6- Cartas a la sangre

Mi viejo tiene un método de silencio: escucha hasta que las paredes se acomodan y entonces dice dos palabras que alcanzan. Mi vieja insiste con un “¿necesitás algo?” que llega a cualquier hora; es un puente que no sabía cruzar. Mi tía también cambió de voz: dejó de sermonear, ahora pregunta.
Entiendo algo que antes no: no estaba preso, estaba asustado. La celda la armé yo con discursos heredados y un orgullo flaco. Lo irónico es que esa cárcel me salvó cuando debía; hoy tengo que abrirla. La adultez no es sólo pagar cuentas: es incluir a la familia en el camino del bienestar.
En este tramo me toca ser mi propio padre: guiar al pibe que se quedó en esta ciudad mirando por la ventana. No es integrar ni destruir: es guiar.
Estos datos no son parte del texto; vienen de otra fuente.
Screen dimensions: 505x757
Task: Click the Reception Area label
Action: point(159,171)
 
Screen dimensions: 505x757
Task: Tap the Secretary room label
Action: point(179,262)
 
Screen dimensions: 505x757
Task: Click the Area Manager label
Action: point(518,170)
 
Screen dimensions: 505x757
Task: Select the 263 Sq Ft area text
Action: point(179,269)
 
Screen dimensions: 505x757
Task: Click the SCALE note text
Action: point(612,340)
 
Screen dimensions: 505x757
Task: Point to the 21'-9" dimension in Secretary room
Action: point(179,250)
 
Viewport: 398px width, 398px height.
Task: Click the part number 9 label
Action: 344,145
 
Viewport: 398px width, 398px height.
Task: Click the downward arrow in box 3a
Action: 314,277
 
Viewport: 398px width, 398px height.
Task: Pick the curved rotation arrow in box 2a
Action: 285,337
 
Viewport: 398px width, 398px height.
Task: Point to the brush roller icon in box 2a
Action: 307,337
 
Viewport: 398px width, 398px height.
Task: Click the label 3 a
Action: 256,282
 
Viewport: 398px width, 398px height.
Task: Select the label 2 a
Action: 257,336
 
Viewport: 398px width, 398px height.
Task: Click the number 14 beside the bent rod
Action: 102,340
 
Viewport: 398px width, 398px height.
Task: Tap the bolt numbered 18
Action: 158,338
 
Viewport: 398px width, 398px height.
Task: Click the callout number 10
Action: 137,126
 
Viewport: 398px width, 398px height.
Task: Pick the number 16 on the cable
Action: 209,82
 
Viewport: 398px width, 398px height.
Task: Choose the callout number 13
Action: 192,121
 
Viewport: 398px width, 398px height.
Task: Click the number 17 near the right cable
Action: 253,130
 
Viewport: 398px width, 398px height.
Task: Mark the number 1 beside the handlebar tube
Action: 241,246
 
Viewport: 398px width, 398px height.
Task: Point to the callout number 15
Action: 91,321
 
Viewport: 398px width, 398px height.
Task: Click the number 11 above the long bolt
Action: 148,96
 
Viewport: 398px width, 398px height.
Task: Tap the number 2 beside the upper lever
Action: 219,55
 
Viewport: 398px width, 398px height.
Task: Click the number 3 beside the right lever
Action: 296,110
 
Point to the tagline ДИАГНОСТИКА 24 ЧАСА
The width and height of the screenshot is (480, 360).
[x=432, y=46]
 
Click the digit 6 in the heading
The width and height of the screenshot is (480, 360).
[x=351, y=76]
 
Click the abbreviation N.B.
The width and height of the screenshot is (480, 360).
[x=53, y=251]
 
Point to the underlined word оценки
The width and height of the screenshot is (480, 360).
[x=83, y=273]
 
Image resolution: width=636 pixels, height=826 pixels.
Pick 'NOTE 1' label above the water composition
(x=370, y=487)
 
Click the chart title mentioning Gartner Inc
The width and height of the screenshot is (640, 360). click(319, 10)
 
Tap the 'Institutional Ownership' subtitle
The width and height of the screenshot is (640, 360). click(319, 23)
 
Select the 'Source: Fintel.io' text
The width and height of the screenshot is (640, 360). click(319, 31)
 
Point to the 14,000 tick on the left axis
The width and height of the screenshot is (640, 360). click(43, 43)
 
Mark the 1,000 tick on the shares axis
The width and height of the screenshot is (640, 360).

Mostrarle las veredas nuevas, explicarle que la felicidad no es delito, que nadie nos persigue, que podemos hacer las paces con nuestros apellidos sin dejar de ser nosotros.
De noche, vuelvo a leer lo que escribo y siento el latido en la garganta. Me arde la nuca, se me duermen los antebrazos, el corazón pelea con el frío. Respiro por la nariz, cuatro tiempos, y se afloja el nudo. Hago lugar en el pecho: va a entrar lo que viene.